[SUPPLIED INFORMATION — start]
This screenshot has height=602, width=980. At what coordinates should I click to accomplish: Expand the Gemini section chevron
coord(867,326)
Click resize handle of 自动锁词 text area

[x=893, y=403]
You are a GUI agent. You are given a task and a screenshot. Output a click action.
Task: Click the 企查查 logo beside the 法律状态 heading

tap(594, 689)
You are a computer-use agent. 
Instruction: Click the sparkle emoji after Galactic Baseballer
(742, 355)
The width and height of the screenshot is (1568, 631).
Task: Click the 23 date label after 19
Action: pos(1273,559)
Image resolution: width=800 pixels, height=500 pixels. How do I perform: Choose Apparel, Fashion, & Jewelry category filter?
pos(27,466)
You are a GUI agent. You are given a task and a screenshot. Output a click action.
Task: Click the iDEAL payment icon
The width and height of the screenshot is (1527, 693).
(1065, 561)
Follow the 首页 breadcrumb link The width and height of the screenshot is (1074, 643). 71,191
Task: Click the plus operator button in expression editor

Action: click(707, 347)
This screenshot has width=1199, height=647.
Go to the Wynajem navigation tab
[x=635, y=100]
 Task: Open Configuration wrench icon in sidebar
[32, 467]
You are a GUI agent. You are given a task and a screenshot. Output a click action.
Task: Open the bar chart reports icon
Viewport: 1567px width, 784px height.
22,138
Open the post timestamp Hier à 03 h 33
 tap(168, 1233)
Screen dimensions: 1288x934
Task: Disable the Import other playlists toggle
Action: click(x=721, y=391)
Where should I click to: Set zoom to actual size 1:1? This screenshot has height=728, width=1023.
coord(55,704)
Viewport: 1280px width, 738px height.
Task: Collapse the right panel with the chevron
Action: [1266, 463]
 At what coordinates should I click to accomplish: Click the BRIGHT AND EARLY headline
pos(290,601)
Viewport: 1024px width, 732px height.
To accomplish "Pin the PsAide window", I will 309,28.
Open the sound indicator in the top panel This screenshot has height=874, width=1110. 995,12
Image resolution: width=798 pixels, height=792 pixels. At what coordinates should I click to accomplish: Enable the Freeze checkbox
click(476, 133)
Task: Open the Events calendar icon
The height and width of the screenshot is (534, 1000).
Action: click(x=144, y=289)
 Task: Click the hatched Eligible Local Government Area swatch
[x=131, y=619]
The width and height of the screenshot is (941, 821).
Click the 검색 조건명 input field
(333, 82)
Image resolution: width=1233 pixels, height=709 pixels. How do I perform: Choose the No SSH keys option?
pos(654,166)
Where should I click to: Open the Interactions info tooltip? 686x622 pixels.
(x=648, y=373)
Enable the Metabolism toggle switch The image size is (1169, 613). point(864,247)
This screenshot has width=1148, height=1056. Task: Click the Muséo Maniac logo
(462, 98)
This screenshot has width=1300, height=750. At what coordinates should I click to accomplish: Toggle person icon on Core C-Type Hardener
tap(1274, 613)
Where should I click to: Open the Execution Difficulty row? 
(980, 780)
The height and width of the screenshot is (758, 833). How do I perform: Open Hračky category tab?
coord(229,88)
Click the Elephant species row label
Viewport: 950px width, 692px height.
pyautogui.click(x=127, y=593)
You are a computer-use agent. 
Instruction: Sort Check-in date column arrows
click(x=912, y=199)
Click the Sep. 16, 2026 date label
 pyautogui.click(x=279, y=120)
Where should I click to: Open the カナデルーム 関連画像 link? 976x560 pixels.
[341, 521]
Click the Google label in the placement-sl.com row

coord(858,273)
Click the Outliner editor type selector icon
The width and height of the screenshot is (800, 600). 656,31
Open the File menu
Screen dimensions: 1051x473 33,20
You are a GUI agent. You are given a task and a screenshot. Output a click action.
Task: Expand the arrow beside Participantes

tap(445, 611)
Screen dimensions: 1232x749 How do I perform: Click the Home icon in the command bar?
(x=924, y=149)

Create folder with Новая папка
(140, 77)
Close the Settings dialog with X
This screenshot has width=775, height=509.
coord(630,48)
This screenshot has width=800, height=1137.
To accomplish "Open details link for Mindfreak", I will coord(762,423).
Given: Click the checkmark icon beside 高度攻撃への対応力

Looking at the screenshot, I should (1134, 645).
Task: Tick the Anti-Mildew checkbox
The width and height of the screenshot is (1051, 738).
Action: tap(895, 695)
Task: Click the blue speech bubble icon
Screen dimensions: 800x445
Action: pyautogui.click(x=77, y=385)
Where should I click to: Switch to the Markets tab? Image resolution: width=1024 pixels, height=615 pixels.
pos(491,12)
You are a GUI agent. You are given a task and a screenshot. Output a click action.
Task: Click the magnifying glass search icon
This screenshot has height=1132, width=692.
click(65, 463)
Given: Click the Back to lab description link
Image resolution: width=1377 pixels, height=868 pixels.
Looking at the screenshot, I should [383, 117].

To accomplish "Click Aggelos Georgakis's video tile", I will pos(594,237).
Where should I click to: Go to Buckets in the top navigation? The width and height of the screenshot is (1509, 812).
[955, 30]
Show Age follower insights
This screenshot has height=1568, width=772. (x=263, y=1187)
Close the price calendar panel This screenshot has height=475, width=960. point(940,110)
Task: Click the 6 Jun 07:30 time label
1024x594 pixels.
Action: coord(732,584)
[SUPPLIED INFORMATION — finish]
Your response must consist of every line above, reproduced exactly.

— OUTPUT OF THE EXERCISE —
This screenshot has height=602, width=980. At what coordinates should I click to accomplish: Expand the Gemini section chevron
coord(867,326)
Click resize handle of 自动锁词 text area

[x=893, y=403]
You are a GUI agent. You are given a task and a screenshot. Output a click action.
Task: Click the 企查查 logo beside the 法律状态 heading

tap(594, 689)
You are a computer-use agent. 
Instruction: Click the sparkle emoji after Galactic Baseballer
(742, 355)
The width and height of the screenshot is (1568, 631).
Task: Click the 23 date label after 19
Action: pos(1273,559)
Image resolution: width=800 pixels, height=500 pixels. How do I perform: Choose Apparel, Fashion, & Jewelry category filter?
pos(27,466)
You are a GUI agent. You are given a task and a screenshot. Output a click action.
Task: Click the iDEAL payment icon
The width and height of the screenshot is (1527, 693).
(1065, 561)
Follow the 首页 breadcrumb link The width and height of the screenshot is (1074, 643). 71,191
Task: Click the plus operator button in expression editor

Action: click(707, 347)
This screenshot has width=1199, height=647.
Go to the Wynajem navigation tab
[x=635, y=100]
 Task: Open Configuration wrench icon in sidebar
[32, 467]
You are a GUI agent. You are given a task and a screenshot. Output a click action.
Task: Open the bar chart reports icon
Viewport: 1567px width, 784px height.
22,138
Open the post timestamp Hier à 03 h 33
 tap(168, 1233)
Screen dimensions: 1288x934
Task: Disable the Import other playlists toggle
Action: click(x=721, y=391)
Where should I click to: Set zoom to actual size 1:1? This screenshot has height=728, width=1023.
coord(55,704)
Viewport: 1280px width, 738px height.
Task: Collapse the right panel with the chevron
Action: [1266, 463]
 At what coordinates should I click to accomplish: Click the BRIGHT AND EARLY headline
pos(290,601)
Viewport: 1024px width, 732px height.
To accomplish "Pin the PsAide window", I will 309,28.
Open the sound indicator in the top panel This screenshot has height=874, width=1110. 995,12
Image resolution: width=798 pixels, height=792 pixels. At what coordinates should I click to accomplish: Enable the Freeze checkbox
click(476, 133)
Task: Open the Events calendar icon
The height and width of the screenshot is (534, 1000).
Action: click(x=144, y=289)
 Task: Click the hatched Eligible Local Government Area swatch
[x=131, y=619]
The width and height of the screenshot is (941, 821).
Click the 검색 조건명 input field
(333, 82)
Image resolution: width=1233 pixels, height=709 pixels. How do I perform: Choose the No SSH keys option?
pos(654,166)
Where should I click to: Open the Interactions info tooltip? 686x622 pixels.
(x=648, y=373)
Enable the Metabolism toggle switch The image size is (1169, 613). point(864,247)
This screenshot has width=1148, height=1056. Task: Click the Muséo Maniac logo
(462, 98)
This screenshot has width=1300, height=750. At what coordinates should I click to accomplish: Toggle person icon on Core C-Type Hardener
tap(1274, 613)
Where should I click to: Open the Execution Difficulty row? 
(980, 780)
The height and width of the screenshot is (758, 833). How do I perform: Open Hračky category tab?
coord(229,88)
Click the Elephant species row label
Viewport: 950px width, 692px height.
pyautogui.click(x=127, y=593)
You are a computer-use agent. 
Instruction: Sort Check-in date column arrows
click(x=912, y=199)
Click the Sep. 16, 2026 date label
 pyautogui.click(x=279, y=120)
Where should I click to: Open the カナデルーム 関連画像 link? 976x560 pixels.
[341, 521]
Click the Google label in the placement-sl.com row

coord(858,273)
Click the Outliner editor type selector icon
The width and height of the screenshot is (800, 600). 656,31
Open the File menu
Screen dimensions: 1051x473 33,20
You are a GUI agent. You are given a task and a screenshot. Output a click action.
Task: Expand the arrow beside Participantes

tap(445, 611)
Screen dimensions: 1232x749 How do I perform: Click the Home icon in the command bar?
(x=924, y=149)

Create folder with Новая папка
(140, 77)
Close the Settings dialog with X
This screenshot has width=775, height=509.
coord(630,48)
This screenshot has width=800, height=1137.
To accomplish "Open details link for Mindfreak", I will coord(762,423).
Given: Click the checkmark icon beside 高度攻撃への対応力

Looking at the screenshot, I should (1134, 645).
Task: Tick the Anti-Mildew checkbox
The width and height of the screenshot is (1051, 738).
Action: tap(895, 695)
Task: Click the blue speech bubble icon
Screen dimensions: 800x445
Action: pyautogui.click(x=77, y=385)
Where should I click to: Switch to the Markets tab? Image resolution: width=1024 pixels, height=615 pixels.
pos(491,12)
You are a GUI agent. You are given a task and a screenshot. Output a click action.
Task: Click the magnifying glass search icon
This screenshot has height=1132, width=692.
click(65, 463)
Given: Click the Back to lab description link
Image resolution: width=1377 pixels, height=868 pixels.
Looking at the screenshot, I should [383, 117].

To accomplish "Click Aggelos Georgakis's video tile", I will pos(594,237).
Where should I click to: Go to Buckets in the top navigation? The width and height of the screenshot is (1509, 812).
[955, 30]
Show Age follower insights
This screenshot has height=1568, width=772. (x=263, y=1187)
Close the price calendar panel This screenshot has height=475, width=960. point(940,110)
Task: Click the 6 Jun 07:30 time label
1024x594 pixels.
Action: coord(732,584)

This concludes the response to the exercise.